Chucky, measuring 12 feet long and weighing more than 1,000 pounds, was finally captured Tuesday night by the Alligator Retrieval Team from Gatorland in Orlando, Florida.

The team had been brought in to Gulf Shores, Alabama, especially to track down the huge reptile.

Tim Williams, who calls himself the dean of gator wrestling, led the team that brought Chucky's freedom to an end.

"I feel like we were the crusaders who went out and conquered the dragon and we're coming back to the village all beaten up," he said.

Williams said his team had spotted a leopard frog late Tuesday night and were preparing to catch it when one man saw Chucky nearby in a ditch filled with water.

The alligator went under the water and did not surface when prodded with sticks, so Williams and another man ended up swimming across the ditch to try to goad the gator into showing himself.

When Chucky finally surfaced, Williams got a noose around his neck and the other men secured the giant reptile with rope and a whole roll of black electrical tape.

Williams told CNN's "Live From" that the team and more than 25 law enforcement officers then pulled Chucky across 17 acres of swamp land to the zoo, where Wednesday he was placed in his newly repaired pen.

"He is so happy. He's swimming in the middle of his pond right now," Hall said in a phone interview.

Chucky was one of several alligators that escaped from the zoo when storm surges from Hurricane Ivan demolished the facility last Thursday.

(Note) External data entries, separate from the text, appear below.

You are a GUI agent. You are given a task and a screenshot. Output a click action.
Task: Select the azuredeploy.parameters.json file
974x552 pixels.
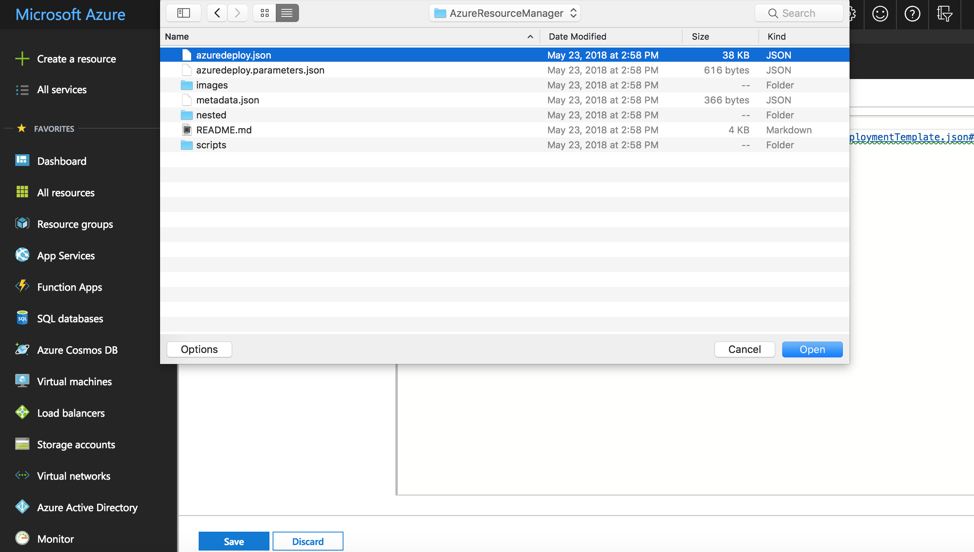coord(260,70)
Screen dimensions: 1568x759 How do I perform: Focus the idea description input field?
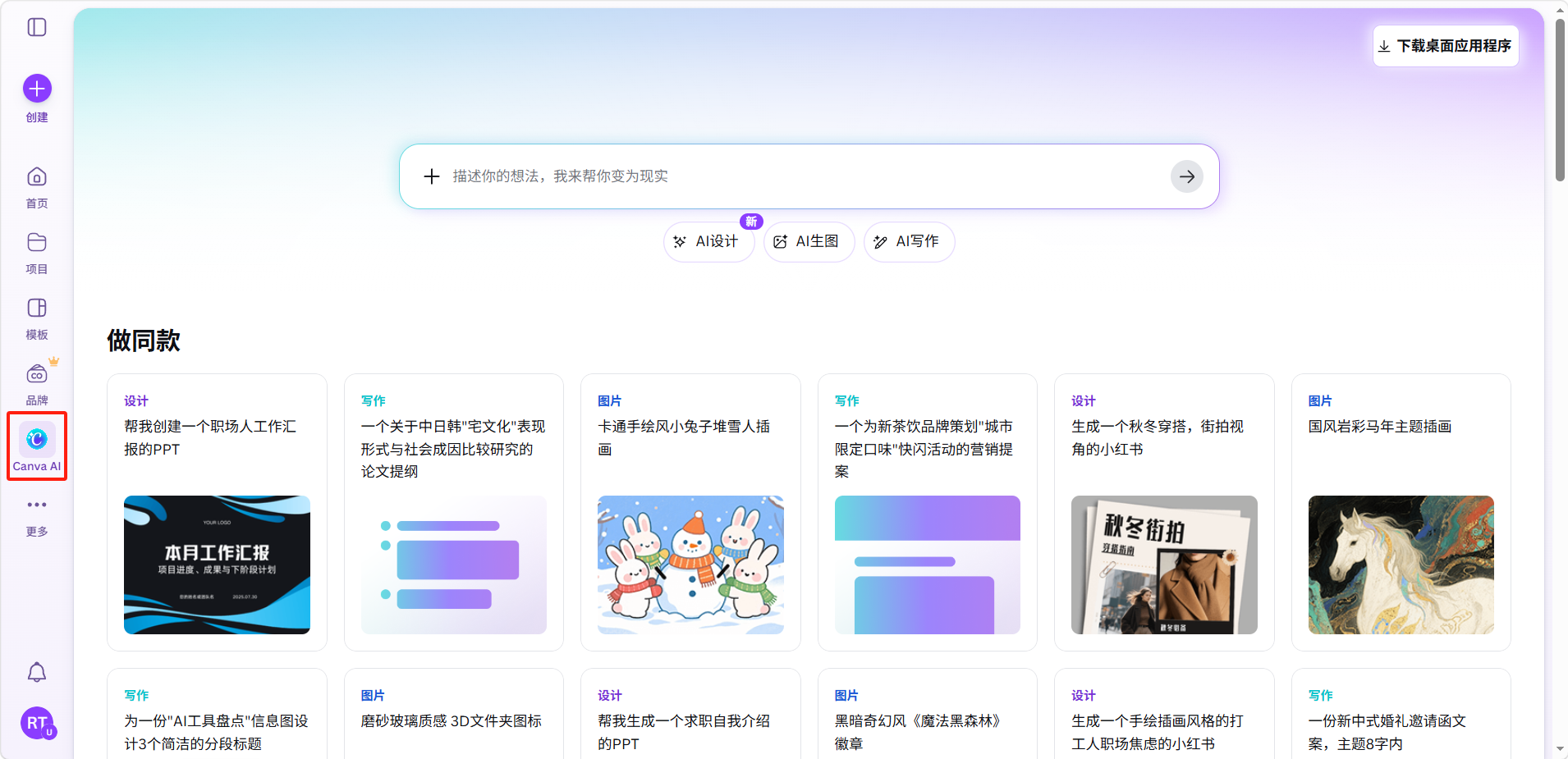point(805,176)
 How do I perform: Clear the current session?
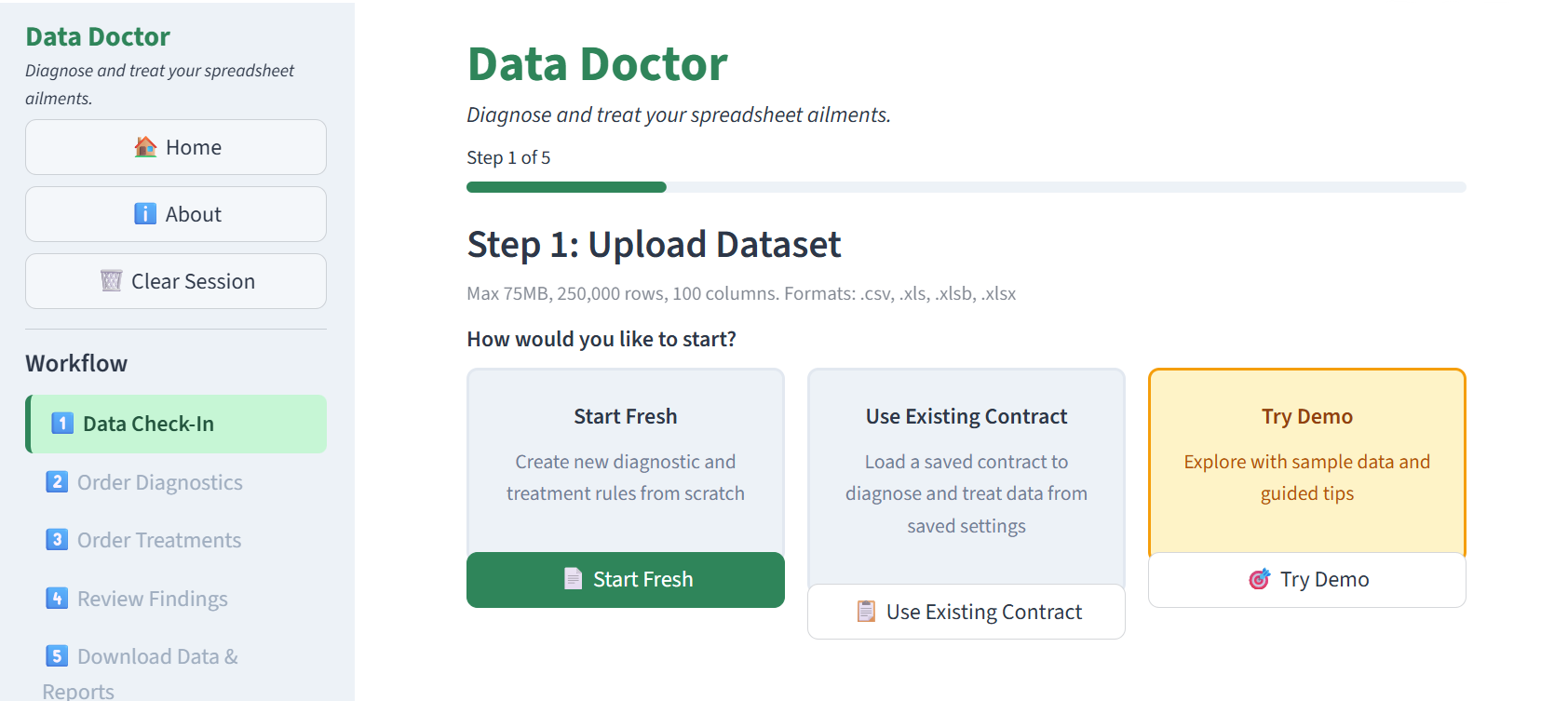pos(175,280)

Officials had warned residents in the region to be cautious, warning that Chucky had been fed by humans for years and could approach people if he saw them.

"If you're a male -- say 6-foot-5 -- and he wants you, you're his," zoo general manager Kate Raymond said last week.

Some of the other escaped alligators weren't as lucky as Chucky. They were shot by authorities so they wouldn't harm humans trying to clean up the debris.

Before the storm, the zoo evacuated many of the animals that couldn't swim. Some deer, chickens and the alligators were left behind.

Chucky's been the main attraction at the Alabama Gulf Coast Zoo for more than a decade. He was brought to the park 14 years ago after being found nearby. Officials believe he could be as old as 35.